**SOURCE TEXT**
Background: Hepatocellular carcinoma (HCC) arises in an inflammatory, hypoxic/acidic microenvironment that favours tumour progression and fosters immunosuppression. Tumour cells survive this hostile environment by over-expressing pH regulatory molecules such as carbonic anhydrase (CA) IX, XII and V-ATPase complex, but the relevance of these molecules in HCC is poorly defined.
Aim: The aim of this study was to dissect the relationships between pH regulatory molecules and the aggressive behaviour of malignant hepatocytes, and to evaluate how pH regulatory molecules influence the immune microenvironment of HCC.
Methods: HCC, non-tumour and normal liver tissue samples were analysed by qRT-PCR for the expression of genes encoding the pH regulatory molecules (CAIX, CAXII and V-ATPase), of genes associated to epithelial-to-mesenchymal-transition (EMT) (TWIST, CDH1, VIM) and those encoding for HCC stem cell-associated markers (CD13, CD24, CD44, CD90, EpCAM, CD133, KRT19, OCT4, NANOG and SOX2). Selected HCC, non-tumour and normal liver tissue samples were evaluated by immunohistochemistry (IHC) to detect the presence and localization of CAIX, CAXII and VATPase and to assess the distribution of macrophages and T cells. Confocal microscopy and flow cytometry were implemented to assess the co-expression of selected markers. HCC cell lines, characterised for the expression of pH regulators, were tested for the sensitivity to the CAIX, CAXII, and V-ATPase specific inhibitors. The effects of V-ATPase specific drug were also studied ex vivo in primary human HCC tumour explants by qRT-PCR and by flow cytometry in HCC single cell suspensions obtained by the enzymatic digestion of HCC specimens.

**TO DO**
1. In the hepatocellular carcinoma abstract, what technique was used on selected tissue samples to detect the presence and localization of the three pH regulators?
2. Transcribe the passage of the hepatocellular carcinoma abstract that begins at the words "Aim: The aim" and stops after "microenvironment of HCC.".
The rows after this point are separate material, unrelated to the hepatocellular carcinoma abstract.

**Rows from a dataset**
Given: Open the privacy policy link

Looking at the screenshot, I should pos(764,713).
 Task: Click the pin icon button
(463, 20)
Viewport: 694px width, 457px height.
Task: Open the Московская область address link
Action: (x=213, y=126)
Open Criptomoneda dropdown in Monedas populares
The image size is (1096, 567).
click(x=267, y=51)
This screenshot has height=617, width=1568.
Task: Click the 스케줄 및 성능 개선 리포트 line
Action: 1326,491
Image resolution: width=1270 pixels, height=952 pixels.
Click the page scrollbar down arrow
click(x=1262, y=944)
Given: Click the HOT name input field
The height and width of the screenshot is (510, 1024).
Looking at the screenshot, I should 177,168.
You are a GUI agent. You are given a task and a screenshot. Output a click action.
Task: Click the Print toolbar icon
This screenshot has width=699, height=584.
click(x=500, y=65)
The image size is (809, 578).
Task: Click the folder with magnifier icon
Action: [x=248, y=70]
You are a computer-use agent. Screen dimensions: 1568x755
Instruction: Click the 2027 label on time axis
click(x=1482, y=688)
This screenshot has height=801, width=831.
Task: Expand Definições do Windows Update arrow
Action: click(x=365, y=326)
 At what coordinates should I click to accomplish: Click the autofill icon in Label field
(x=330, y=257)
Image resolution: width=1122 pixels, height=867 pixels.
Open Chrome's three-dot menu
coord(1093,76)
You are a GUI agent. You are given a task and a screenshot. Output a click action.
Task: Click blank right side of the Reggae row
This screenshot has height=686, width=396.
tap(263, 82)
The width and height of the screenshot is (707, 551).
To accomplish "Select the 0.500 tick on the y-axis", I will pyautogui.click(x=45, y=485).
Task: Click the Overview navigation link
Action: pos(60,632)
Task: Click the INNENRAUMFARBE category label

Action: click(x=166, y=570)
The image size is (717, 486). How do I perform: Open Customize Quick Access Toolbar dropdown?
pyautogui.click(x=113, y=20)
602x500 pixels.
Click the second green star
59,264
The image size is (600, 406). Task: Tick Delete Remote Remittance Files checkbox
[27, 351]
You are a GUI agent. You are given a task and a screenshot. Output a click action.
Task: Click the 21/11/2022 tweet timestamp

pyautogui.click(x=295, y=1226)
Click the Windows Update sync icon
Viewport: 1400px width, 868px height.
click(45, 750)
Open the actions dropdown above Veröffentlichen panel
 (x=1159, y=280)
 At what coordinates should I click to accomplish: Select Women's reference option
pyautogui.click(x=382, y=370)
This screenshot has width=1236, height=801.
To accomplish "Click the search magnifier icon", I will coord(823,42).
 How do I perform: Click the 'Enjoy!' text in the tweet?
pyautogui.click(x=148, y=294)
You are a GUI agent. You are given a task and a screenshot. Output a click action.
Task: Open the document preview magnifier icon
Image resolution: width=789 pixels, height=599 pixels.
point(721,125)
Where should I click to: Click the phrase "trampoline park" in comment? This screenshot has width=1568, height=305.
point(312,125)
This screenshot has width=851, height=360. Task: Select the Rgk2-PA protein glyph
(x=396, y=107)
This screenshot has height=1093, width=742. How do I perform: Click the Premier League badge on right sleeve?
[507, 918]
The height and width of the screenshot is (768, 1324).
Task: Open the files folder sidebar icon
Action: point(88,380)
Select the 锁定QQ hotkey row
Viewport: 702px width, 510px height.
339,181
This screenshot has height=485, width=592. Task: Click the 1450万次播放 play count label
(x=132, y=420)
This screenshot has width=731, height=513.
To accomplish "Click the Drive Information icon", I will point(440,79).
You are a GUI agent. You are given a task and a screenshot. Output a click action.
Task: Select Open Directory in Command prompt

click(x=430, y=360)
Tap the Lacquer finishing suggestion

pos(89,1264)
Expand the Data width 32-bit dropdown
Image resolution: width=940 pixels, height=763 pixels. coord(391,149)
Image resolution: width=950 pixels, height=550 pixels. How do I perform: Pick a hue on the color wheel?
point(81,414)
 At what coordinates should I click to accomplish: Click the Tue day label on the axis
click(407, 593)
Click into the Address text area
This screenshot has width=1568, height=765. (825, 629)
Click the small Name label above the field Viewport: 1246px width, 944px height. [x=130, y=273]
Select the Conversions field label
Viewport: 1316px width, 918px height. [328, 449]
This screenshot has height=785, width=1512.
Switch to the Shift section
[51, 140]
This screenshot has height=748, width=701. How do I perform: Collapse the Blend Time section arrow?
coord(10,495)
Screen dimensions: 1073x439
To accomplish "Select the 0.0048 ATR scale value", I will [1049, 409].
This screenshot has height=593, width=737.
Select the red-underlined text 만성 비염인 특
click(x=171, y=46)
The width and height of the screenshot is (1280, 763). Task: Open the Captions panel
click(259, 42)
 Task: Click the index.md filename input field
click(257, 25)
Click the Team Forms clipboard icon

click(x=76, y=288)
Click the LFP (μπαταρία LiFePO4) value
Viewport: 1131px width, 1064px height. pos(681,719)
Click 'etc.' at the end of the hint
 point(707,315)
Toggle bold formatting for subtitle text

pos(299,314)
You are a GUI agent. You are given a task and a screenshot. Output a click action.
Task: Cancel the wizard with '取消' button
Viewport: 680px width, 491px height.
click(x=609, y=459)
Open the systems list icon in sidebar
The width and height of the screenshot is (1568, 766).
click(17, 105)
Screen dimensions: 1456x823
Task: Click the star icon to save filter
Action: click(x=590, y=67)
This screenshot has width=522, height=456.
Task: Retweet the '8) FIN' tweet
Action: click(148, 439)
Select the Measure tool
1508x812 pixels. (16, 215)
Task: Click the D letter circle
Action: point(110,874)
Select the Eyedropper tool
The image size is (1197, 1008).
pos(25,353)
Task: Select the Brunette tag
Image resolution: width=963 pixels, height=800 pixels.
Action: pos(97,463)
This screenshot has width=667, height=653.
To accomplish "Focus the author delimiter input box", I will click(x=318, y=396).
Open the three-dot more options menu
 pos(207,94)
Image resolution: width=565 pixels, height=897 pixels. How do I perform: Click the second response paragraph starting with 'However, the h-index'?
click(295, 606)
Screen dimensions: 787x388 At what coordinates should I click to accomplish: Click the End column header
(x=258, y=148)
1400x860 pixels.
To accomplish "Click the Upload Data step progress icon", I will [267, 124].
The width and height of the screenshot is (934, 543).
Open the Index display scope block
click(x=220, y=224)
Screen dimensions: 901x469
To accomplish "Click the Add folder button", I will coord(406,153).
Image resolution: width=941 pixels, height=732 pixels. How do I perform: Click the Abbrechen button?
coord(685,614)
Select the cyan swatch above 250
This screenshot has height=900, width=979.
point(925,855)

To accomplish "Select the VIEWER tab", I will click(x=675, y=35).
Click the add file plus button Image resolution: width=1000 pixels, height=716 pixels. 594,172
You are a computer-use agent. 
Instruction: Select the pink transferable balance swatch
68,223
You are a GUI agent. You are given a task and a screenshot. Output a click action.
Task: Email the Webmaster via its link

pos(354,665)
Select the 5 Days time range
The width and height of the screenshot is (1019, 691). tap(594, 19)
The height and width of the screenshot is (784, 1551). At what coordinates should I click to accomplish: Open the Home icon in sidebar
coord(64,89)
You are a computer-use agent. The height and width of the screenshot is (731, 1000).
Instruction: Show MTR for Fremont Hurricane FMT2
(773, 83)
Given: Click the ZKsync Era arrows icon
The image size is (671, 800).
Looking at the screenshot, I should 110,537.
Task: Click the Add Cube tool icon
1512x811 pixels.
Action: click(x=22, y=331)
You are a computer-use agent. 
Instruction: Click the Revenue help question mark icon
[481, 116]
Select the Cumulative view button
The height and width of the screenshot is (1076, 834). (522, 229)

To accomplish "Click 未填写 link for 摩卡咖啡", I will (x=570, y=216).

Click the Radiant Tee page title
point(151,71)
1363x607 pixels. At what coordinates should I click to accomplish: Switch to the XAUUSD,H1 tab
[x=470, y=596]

**SOLUTIONS TO THE EXERCISE**
1. Immunohistochemistry (IHC).

2.
Aim: The aim of this study was to dissect the relationships between pH regulatory molecules and the aggressive behaviour of malignant hepatocytes, and to evaluate how pH regulatory molecules influence the immune microenvironment of HCC.